(SOURCE MATERIAL Opens)

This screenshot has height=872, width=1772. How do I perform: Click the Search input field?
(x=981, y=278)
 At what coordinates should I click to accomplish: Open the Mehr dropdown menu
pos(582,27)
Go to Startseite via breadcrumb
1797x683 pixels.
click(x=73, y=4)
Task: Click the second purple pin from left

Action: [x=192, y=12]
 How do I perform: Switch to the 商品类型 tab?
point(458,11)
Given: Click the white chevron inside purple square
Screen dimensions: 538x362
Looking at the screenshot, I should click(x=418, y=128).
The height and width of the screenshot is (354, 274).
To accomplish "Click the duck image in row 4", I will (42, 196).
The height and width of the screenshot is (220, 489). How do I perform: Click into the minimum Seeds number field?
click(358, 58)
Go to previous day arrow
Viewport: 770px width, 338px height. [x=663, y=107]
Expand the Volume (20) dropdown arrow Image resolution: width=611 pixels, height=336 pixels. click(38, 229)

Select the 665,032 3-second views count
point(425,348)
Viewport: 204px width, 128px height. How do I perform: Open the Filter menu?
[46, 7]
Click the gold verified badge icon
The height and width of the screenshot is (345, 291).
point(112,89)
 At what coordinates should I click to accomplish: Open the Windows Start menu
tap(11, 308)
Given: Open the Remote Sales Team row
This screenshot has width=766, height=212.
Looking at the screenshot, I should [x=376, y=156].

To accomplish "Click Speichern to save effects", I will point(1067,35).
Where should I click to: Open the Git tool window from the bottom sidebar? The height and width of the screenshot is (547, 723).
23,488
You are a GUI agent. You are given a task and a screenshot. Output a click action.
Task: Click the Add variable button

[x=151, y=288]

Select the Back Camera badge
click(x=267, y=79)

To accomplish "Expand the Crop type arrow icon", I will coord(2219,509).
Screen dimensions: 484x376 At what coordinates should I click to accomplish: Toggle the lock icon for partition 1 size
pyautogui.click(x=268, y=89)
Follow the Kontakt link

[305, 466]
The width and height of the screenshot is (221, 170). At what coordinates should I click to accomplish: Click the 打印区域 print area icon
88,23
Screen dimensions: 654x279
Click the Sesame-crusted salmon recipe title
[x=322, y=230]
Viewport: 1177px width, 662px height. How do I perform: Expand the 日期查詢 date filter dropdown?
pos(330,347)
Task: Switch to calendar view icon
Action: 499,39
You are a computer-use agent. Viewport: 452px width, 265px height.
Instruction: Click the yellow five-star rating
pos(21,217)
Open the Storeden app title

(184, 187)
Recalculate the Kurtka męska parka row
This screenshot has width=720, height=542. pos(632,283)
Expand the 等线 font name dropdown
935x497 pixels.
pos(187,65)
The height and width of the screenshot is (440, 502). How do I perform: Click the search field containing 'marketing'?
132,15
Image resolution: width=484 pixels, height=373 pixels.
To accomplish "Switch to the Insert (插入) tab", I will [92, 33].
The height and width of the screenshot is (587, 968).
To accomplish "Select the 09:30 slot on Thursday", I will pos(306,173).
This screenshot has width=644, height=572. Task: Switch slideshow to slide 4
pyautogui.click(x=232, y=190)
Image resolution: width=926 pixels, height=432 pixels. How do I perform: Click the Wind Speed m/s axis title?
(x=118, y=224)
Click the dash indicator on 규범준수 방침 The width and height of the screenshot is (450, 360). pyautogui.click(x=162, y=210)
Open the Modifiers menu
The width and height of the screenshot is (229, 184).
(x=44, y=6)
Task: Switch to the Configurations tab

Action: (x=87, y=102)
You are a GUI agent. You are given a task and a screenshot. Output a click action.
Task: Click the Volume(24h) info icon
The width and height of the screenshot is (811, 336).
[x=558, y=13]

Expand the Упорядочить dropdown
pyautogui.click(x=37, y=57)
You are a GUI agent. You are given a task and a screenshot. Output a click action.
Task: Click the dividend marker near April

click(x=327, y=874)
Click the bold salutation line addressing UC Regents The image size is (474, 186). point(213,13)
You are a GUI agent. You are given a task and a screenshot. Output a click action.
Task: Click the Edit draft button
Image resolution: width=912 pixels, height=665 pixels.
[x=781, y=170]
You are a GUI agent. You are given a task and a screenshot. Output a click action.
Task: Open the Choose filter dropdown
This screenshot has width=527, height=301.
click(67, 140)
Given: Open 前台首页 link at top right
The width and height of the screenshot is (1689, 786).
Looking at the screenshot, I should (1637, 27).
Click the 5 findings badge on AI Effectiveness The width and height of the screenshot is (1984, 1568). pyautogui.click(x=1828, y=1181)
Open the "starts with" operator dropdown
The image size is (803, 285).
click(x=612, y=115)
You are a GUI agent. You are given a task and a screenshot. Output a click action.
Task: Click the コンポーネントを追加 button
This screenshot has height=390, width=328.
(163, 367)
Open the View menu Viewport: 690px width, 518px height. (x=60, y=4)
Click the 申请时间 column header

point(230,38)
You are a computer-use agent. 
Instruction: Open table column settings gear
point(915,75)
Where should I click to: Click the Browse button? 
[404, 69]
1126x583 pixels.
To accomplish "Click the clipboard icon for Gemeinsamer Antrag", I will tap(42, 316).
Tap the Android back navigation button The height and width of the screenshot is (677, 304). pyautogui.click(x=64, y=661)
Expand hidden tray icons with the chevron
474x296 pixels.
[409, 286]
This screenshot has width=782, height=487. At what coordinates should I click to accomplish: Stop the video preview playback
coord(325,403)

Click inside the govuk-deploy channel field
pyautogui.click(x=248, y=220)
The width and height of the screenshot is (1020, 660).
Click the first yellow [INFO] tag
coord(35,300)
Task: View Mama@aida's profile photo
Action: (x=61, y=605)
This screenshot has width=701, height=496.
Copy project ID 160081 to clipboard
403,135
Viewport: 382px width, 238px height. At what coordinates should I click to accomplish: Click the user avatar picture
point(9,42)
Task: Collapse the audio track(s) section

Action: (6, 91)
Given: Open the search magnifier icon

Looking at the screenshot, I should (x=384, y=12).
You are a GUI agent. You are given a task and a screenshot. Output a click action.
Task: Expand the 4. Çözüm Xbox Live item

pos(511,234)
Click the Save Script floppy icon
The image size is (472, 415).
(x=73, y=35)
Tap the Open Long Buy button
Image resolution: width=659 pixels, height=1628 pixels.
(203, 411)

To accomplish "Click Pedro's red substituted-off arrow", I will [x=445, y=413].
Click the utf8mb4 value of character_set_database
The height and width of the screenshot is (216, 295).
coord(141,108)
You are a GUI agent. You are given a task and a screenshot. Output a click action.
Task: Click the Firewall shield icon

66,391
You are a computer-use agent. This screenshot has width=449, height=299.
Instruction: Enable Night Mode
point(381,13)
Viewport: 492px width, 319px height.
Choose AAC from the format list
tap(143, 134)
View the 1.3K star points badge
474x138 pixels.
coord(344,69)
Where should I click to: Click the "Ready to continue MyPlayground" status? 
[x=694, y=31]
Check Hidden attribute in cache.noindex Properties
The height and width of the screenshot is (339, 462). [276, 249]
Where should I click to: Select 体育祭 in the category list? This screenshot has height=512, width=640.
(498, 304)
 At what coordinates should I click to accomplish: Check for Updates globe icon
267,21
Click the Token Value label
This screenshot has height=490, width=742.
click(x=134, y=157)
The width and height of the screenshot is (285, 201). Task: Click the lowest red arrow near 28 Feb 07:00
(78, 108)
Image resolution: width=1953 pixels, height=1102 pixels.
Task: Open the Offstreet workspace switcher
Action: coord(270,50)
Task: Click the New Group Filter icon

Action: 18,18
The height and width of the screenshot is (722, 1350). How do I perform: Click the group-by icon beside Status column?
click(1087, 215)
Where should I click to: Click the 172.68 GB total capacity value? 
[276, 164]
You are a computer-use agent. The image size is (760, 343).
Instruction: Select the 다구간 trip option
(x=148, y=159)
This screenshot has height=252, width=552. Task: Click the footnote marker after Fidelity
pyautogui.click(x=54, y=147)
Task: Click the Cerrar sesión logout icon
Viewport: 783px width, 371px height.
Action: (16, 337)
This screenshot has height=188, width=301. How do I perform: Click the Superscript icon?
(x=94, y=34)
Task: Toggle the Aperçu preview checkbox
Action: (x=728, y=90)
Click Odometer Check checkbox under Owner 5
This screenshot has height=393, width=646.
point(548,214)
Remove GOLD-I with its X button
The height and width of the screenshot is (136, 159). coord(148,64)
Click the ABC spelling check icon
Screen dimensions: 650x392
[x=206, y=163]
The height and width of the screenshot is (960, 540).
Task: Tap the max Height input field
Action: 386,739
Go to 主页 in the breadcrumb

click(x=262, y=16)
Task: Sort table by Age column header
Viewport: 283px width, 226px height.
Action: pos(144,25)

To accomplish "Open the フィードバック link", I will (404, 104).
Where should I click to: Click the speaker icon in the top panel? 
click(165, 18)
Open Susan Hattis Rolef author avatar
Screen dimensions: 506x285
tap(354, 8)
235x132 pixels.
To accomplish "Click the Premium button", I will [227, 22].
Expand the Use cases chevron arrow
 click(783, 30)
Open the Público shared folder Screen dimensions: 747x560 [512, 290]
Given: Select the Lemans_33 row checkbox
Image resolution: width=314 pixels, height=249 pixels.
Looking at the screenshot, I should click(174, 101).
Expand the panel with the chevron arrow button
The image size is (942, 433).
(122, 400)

(SOURCE MATERIAL Closes)

WHAT THE TASK REQUIRES:
From the material above, please return each line containing "computer".

EXERCISE RESULT:
You are a computer-use agent. Viewport: 452px width, 265px height.
You are a computer-use agent. 
You are a computer-use agent. This screenshot has width=449, height=299.
You are a computer-use agent. The image size is (760, 343).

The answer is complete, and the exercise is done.